Jak dotąd Chandler Parsons zamiast walczyć na parkiecie, walczy ze swoimi kolanami. Nowy zawodnik Memphis Grizzlies spóźnił się na rozpoczęcie sezonu z powodu rehabilitacji. Teraz opuści kolejne dwa tygodnie, bo lekarze znaleźli w jego kolanie coś, czego być w nim nie powinno.
Memphis Grizzlies latem tego roku podpisali z Chandlerem Parsonsem 4-letni kontrakt za maksymalne pieniądze, czyli niespełna 95 milionów dolarów. Przypuszczano, że skrzydłowy zostanie z Dallas Mavericks, ale w Teksasie nie byli gotowi zaproponować Parsonsowi maksymalnej umowy z powodu obaw o stan kolan zawodnika. Szczególnie martwiło ich prawe, które gracz miał dwukrotnie operowane. Przechwycili go więc Grizzlies.
Jednak za nim Chandler zaczął grać dla swojej drużyny, potrzebował czasu, aby wrócić do pełni zdrowia po ostatniej operacji. Sezon 2016/2017 rozpoczął 6 listopada starciem z Portland Trail Blazers. Rozegrał łącznie 6 meczów, w trakcie których notował na swoje konto średnio 7,7 punktu i 3 zbiórki trafiając 39,1 FG% i 23,8 3PT%. Pierwsze doświadczenia z koszykówką Davida Fizdale’a okazały się dla niego sporym wyzwaniem.
Skrzydłowy nie zagrał w ostatnim zwycięstwie drużyny nad Minnesotą Timberwolves. Źródła z Tennessee podają, że lekarze – tym razem – w lewym kolanie zawodnika znaleźli odpryski kości, a to oznacza co najmniej dwa tygodnie przerwy. Szczęśliwie nie jest to noga, z którą Parsons miał problemy, ale widzimy, że dzieje się dokładnie to, czego obawiali się w Dallas.

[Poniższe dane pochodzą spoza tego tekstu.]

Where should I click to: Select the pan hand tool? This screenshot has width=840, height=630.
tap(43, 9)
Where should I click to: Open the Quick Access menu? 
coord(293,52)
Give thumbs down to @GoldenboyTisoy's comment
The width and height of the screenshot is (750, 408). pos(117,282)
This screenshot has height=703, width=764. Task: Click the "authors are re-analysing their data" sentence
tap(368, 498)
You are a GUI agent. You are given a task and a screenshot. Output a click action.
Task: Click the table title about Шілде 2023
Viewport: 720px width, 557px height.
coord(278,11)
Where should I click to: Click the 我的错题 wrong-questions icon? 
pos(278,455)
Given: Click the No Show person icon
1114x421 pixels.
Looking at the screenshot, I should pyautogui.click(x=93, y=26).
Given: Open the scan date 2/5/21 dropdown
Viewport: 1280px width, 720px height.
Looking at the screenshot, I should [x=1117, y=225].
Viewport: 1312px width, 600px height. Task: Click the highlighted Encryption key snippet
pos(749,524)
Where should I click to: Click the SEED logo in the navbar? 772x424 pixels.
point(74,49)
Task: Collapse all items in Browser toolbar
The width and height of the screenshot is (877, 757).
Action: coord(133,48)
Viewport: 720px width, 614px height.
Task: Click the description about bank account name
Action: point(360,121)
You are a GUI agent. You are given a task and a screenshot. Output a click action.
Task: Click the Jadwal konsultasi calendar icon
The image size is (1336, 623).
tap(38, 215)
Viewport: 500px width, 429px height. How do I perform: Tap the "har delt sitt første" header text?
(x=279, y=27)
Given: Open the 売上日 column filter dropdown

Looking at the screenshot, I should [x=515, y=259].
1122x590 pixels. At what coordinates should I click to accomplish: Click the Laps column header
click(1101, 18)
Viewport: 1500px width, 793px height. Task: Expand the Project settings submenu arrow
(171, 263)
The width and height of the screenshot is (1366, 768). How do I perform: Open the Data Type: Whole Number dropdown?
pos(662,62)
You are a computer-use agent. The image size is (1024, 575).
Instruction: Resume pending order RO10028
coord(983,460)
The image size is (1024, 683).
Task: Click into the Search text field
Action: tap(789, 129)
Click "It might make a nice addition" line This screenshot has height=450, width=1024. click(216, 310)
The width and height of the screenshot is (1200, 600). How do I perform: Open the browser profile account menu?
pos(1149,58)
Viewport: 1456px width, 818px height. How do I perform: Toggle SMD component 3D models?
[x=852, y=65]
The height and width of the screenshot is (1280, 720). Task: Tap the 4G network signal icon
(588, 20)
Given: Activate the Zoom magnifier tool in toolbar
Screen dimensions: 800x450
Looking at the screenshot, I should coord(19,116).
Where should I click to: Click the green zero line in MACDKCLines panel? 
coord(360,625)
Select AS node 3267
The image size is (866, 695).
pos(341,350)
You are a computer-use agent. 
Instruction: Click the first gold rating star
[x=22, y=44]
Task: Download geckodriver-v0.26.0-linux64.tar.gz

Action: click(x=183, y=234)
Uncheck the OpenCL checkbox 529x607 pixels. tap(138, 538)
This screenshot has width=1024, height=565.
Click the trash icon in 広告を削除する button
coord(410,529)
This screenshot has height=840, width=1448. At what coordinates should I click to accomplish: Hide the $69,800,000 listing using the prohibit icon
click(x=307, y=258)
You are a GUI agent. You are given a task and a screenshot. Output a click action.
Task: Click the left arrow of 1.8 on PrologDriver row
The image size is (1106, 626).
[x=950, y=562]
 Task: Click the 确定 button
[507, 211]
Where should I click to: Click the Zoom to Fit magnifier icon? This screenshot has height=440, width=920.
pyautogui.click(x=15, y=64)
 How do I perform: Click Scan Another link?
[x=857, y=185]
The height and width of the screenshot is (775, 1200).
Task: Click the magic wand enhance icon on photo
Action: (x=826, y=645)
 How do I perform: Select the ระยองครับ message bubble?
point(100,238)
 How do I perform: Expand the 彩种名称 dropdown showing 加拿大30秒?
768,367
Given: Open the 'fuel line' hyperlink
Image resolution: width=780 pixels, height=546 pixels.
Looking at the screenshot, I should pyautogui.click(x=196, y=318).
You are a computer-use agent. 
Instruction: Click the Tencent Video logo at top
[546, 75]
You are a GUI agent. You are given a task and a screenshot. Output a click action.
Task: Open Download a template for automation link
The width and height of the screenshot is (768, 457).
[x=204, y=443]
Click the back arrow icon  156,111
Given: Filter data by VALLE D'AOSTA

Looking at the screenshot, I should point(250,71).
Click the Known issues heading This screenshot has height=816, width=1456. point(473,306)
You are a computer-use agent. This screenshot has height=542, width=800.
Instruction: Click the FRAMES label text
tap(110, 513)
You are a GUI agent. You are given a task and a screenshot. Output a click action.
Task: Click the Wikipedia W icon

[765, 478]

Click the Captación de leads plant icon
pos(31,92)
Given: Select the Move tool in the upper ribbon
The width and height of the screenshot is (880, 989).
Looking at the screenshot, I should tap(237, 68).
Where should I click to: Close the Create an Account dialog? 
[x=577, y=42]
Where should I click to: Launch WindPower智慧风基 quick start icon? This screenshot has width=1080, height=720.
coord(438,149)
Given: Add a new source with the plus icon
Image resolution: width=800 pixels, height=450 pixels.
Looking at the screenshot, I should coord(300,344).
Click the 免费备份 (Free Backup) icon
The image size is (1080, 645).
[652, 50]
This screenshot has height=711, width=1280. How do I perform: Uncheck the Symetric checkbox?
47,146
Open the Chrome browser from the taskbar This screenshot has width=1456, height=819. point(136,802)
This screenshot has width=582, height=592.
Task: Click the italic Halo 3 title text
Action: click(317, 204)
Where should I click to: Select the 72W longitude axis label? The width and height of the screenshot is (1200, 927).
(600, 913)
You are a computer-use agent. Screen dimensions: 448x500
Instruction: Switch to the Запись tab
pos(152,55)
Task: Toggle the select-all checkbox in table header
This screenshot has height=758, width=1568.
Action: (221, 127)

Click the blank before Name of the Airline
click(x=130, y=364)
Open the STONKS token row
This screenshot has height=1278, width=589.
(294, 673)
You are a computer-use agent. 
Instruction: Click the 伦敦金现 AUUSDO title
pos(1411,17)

Podczas dwóch sezonów w Teksasie, skrzydłowy ani razu nie przekroczył granicy 70 meczów sezonu regularnego.
Grizzlies będą bardzo ostrożni w przywracaniu Parsonsa do gry, bo w końcu chodzi o inwestycję, której mocno zaufali i w dużej mierze powierzyli swoją przyszłość.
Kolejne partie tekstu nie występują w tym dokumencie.